Следователь выбрался из-за стола. Он оказался вдруг очень высоким и очень громоздким для такого крохотного кабинета.
Он обогнул угол стола, приблизился к Татьяне. Сел на стол прямо перед ней, представив ей на обозрение широко расставленные крепкие ноги. Она могла поклясться, что чувствует запах крема на его ботинках. Ей вдруг стало дурно. И от того, каким неприятным сделался их вполне безобидно начинавшийся диалог, и от опасной близости его массивного тела, пахнувшего слишком мужским, слишком резким запахом.
— Итак! — начал он вкрадчиво и приблизил свое довольно-таки симпатичное лицо почти вплотную к ее глазам. — Что связывало вас с покойным? Что за отношения были между вами? Почему он постоянно обращался с вами дурно? Что за дикая сцена произошла между вами в лифте за несколько дней до его смерти? Я жду ответов! И советую вам не лгать. За дачу ложных показаний законодательство предусматривает весьма суровое наказание. Итак…

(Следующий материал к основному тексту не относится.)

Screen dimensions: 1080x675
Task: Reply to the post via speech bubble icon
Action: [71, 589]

Татьяна попыталась сглотнуть, но пересохший язык лишь больно оцарапал небо. Воздуха катастрофически не хватало, а все этот новый свитер с неимоверно тесным горлом. Все, сейчас она точно хлопнется в обморок. Рухнет мешком со стула прямо к его начищенным ботинкам. А он будет стоять и смотреть на нее с высоты своего роста и, возможно, издевательски ухмыляться. Она тряхнула головой, пытаясь согнать с себя наваждение, и сдавленно произнесла:
— Никаких отношений не было и быть не могло. Он просто… Просто ненавидел меня за что-то…
— За что?
— Откуда мне знать? — Она устало облокотилась локтем о стол, едва не коснувшись его крепкого бедра. — Может, за то, что я вечно с сумками бегала, будто вьючное животное. Может, за то, что я некрасивая. А может, просто из-за того, что я никогда не связывалась с ним. Просто проходила молча, стараясь не обращать внимания.

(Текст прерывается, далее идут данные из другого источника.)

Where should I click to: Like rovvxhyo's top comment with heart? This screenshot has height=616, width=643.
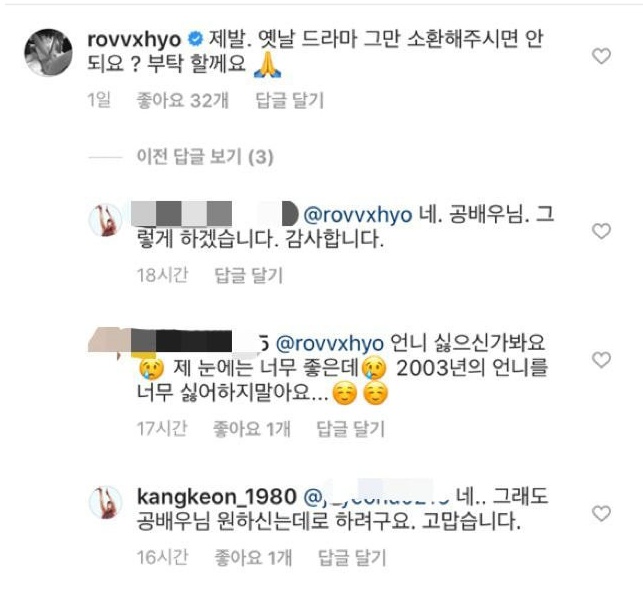pyautogui.click(x=601, y=56)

— А в лифте он тоже оскорблял вас или… что-то еще? Свидетели утверждают, что лифт завис минут на пятнадцать и оттуда раздавались какие-то сдавленные крики. За это время…

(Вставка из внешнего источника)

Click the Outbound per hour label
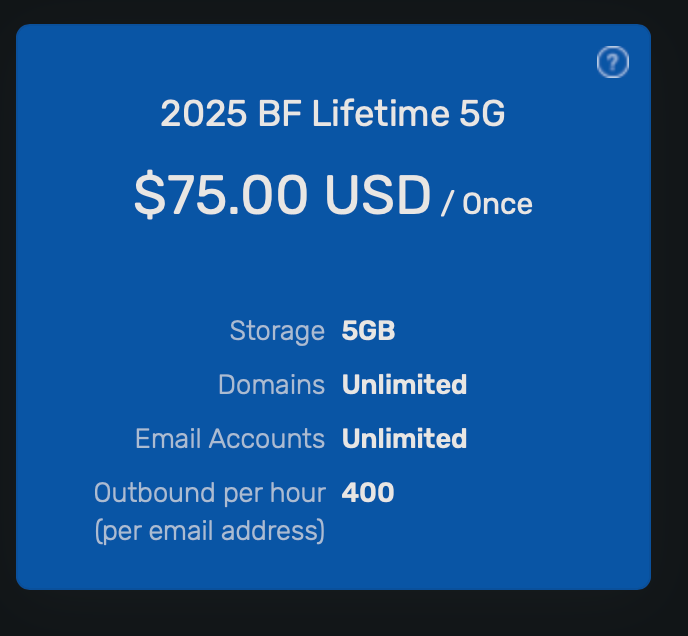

— Ничего. Абсолютно. Он просто оскорблял меня, пытался вырвать сумки из рук, и все, — она старалась говорить твердо и без эмоций, даже глаза подняла на следователя, отслеживающего каждое ее движение. — Что он мог сделать со мной в лифте, по-вашему?
— Да все, что угодно! — обрадованно воскликнул парень и вернулся на свое место за столом. — Мало у нас преступлений совершается именно в лифтах? Посмотрите статистику. Чего только там не происходит!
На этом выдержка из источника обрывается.